PROBLEM TO SOLVE:
Among the entries below, one stretch runs from the line that contains "Click 1 Minutes ago link in Crossroad row" through the line that contains "Click the 24h total (USDT) row". Repeat that stretch exactly, ends included, and only that.

GIVEN DATA:
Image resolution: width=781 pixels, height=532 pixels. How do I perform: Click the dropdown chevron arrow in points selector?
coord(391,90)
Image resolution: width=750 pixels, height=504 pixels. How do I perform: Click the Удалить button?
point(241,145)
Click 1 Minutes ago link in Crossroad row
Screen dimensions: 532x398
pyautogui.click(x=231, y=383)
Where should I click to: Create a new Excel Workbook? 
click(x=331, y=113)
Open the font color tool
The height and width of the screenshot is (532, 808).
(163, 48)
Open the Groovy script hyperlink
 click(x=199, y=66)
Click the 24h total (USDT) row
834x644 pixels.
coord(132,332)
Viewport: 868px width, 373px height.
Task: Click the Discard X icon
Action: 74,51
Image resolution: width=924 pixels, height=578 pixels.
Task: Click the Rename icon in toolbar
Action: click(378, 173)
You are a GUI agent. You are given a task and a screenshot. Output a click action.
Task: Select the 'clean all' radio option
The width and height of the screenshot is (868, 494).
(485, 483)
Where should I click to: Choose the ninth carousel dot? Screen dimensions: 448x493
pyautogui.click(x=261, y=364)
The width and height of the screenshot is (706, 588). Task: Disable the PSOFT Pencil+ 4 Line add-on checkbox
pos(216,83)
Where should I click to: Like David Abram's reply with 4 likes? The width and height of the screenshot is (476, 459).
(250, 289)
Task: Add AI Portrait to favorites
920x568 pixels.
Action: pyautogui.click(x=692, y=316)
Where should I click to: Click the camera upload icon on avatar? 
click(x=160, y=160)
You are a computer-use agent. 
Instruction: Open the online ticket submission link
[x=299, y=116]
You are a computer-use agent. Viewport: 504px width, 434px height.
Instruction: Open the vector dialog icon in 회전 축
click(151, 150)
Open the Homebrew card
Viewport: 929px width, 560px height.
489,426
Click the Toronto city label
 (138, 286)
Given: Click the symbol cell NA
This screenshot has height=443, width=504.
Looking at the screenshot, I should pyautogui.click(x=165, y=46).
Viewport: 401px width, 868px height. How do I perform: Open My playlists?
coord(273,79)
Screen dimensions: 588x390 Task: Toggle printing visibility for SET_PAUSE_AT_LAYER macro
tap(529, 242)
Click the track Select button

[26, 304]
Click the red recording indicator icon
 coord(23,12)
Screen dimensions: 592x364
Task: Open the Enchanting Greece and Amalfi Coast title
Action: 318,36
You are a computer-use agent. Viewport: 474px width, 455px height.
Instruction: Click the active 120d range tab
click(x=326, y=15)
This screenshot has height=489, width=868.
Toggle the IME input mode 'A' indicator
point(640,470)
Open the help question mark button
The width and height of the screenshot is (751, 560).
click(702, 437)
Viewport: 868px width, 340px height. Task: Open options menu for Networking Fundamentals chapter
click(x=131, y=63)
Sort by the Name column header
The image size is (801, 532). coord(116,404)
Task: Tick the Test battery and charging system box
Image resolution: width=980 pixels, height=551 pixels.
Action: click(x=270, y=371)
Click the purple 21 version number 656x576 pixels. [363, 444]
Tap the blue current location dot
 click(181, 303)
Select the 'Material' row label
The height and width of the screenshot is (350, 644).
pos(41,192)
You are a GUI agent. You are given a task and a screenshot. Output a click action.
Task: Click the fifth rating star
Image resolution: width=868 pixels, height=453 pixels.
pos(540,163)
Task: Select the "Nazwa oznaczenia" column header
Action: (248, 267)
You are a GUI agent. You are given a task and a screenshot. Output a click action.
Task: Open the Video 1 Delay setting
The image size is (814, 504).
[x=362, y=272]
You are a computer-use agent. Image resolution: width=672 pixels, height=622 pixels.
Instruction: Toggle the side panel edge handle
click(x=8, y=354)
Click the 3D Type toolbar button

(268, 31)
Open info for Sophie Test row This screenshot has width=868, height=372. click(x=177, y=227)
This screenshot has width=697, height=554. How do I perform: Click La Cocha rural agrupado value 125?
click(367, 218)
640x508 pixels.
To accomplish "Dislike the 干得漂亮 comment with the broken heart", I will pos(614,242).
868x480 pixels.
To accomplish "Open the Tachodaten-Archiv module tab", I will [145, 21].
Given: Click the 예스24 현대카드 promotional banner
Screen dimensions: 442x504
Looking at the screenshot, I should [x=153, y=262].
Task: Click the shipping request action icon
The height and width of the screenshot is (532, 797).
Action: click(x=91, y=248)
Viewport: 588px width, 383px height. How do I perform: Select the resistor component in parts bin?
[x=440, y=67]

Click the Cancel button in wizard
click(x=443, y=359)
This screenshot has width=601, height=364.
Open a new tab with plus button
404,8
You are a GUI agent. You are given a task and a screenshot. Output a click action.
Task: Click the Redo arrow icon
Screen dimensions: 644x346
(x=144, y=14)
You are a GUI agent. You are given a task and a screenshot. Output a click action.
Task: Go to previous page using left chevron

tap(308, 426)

WRITTEN REPLY:
Click 1 Minutes ago link in Crossroad row
Screen dimensions: 532x398
pyautogui.click(x=231, y=383)
Where should I click to: Create a new Excel Workbook? 
click(x=331, y=113)
Open the font color tool
The height and width of the screenshot is (532, 808).
(163, 48)
Open the Groovy script hyperlink
 click(x=199, y=66)
Click the 24h total (USDT) row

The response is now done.